The 185-page application was successful, gaining the neighborhood — roughly bounded by Rosewood Ave., Melrose Ave., N. Gardner St., Vista St., Beverly Blvd., and Fairfax Ave. — a place on the official list of the nation’s places worthy of preservation.
The neighbors were motivated when they learned in 2016 of evictions in a two-story duplex by a developer who planned to demolish the historic building and replace it with four, four-story-tall luxury homes. In response, the neighbors formed “Save Beverly Fairfax,” and their efforts led to the Federal designation.

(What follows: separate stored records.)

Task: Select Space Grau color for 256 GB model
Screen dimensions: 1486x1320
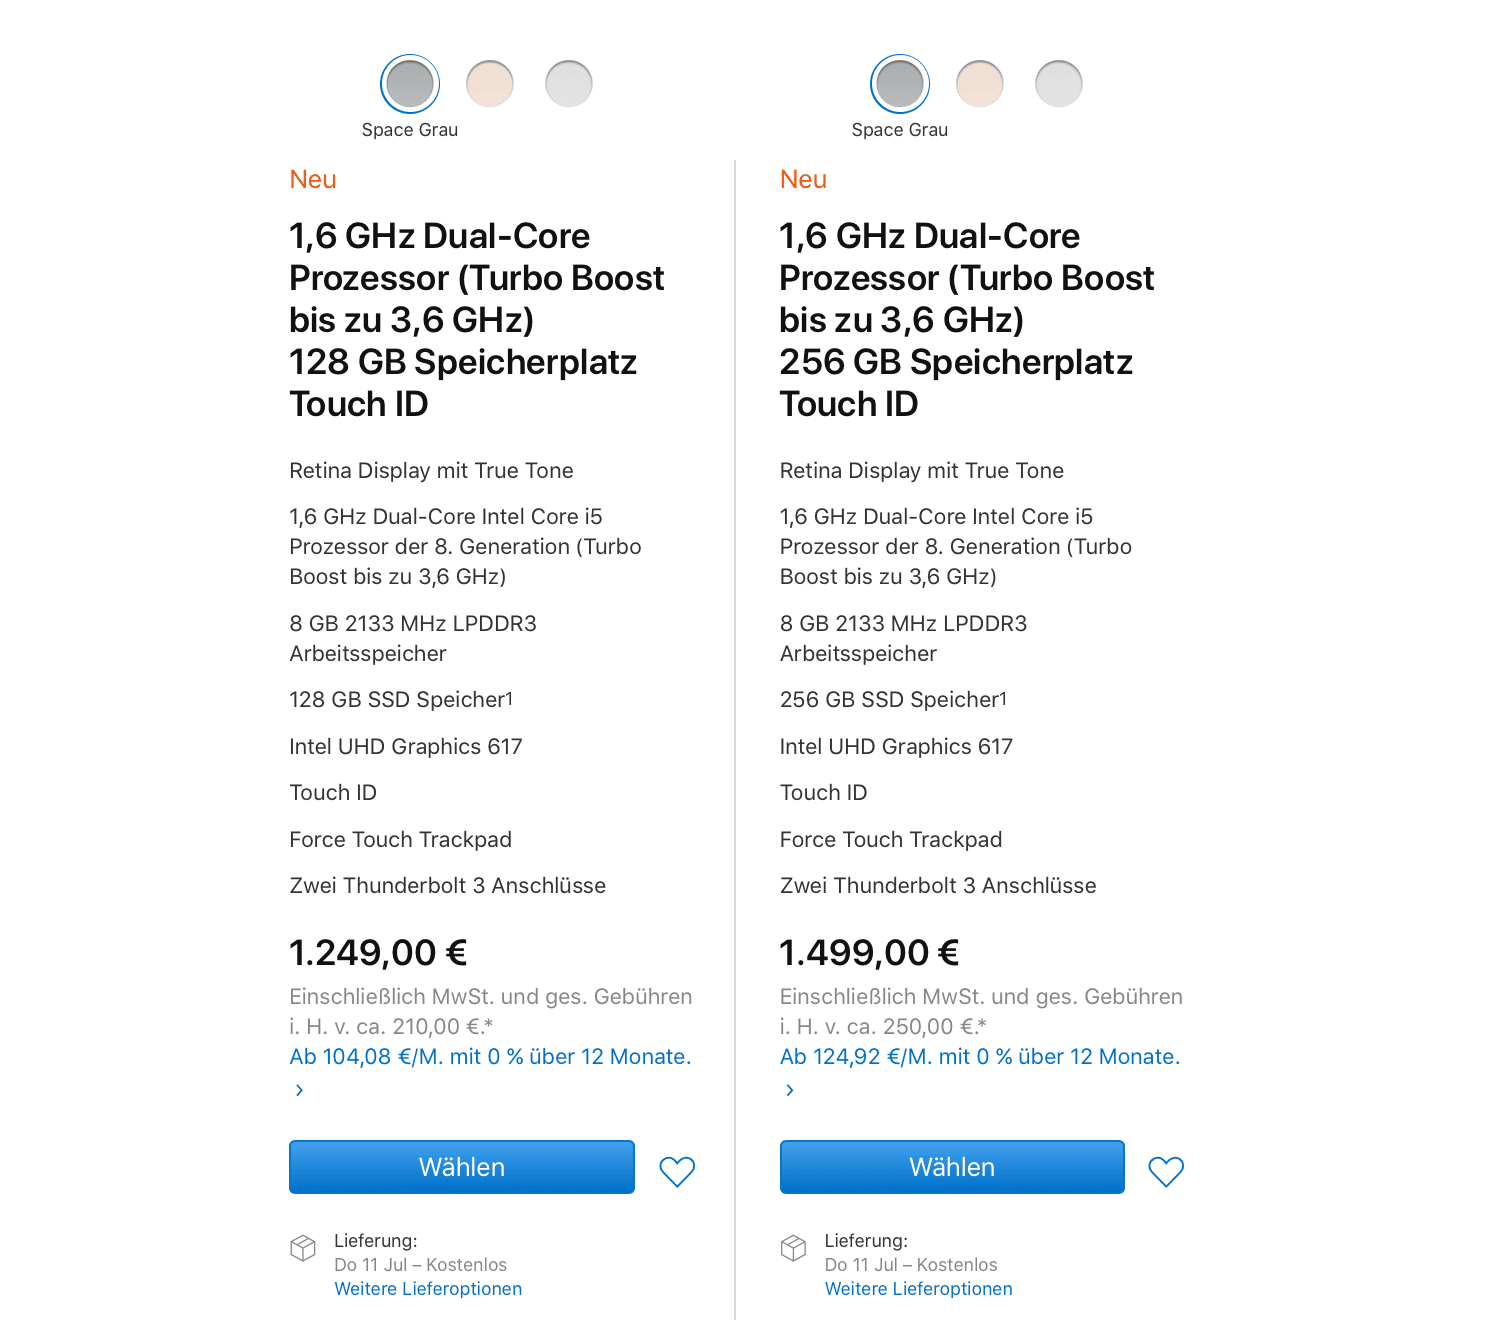Action: coord(900,84)
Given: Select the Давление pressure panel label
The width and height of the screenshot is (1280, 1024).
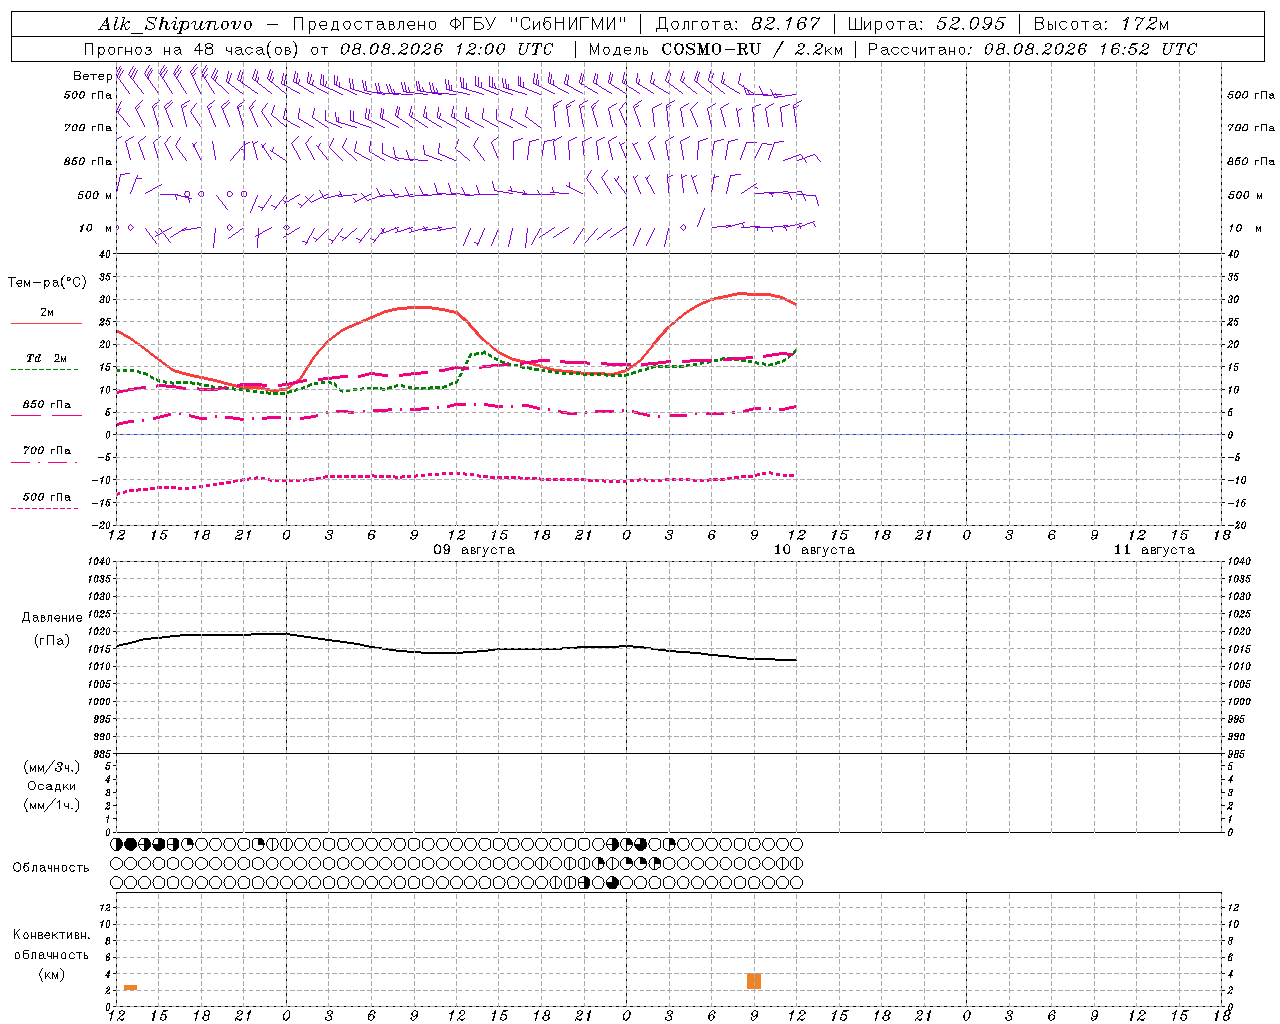Looking at the screenshot, I should pyautogui.click(x=52, y=618).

A similar situation on Orange Grove Avenue just south of San Vicente Boulevard, in the Wilshire Vista neighborhood, has led to the formation of “Save Wilshire Vista.” See the accompanying article by resident Jane Galbraith.
Federal supremacy?
An unresolved hypothetical question is whether a Federal designation like a National Register listing may carry more weight than local city designations, such as those of our many Historic Preservation Overlay Zones (HPOZs) in and around Greater Wilshire. The question will be timely if the proposed statewide legislation (authored by San Francisco Bay Area state senators Wiener, Skinner, et al.) is enacted. Their bills have been viewed by many as potentially overruling local protections that currently are afforded to existing, historic, low-density residential zones.
Their legislative proposals, SB 50, SB 330 and SB 592, are widely seen as inimical to historic preservation. The demolition contemplated in 2016 for the historic duplex in Beverly Fairfax would be allowed, even encouraged, by the advocates of state-mandated increased densification without regard to local conditions and preferences.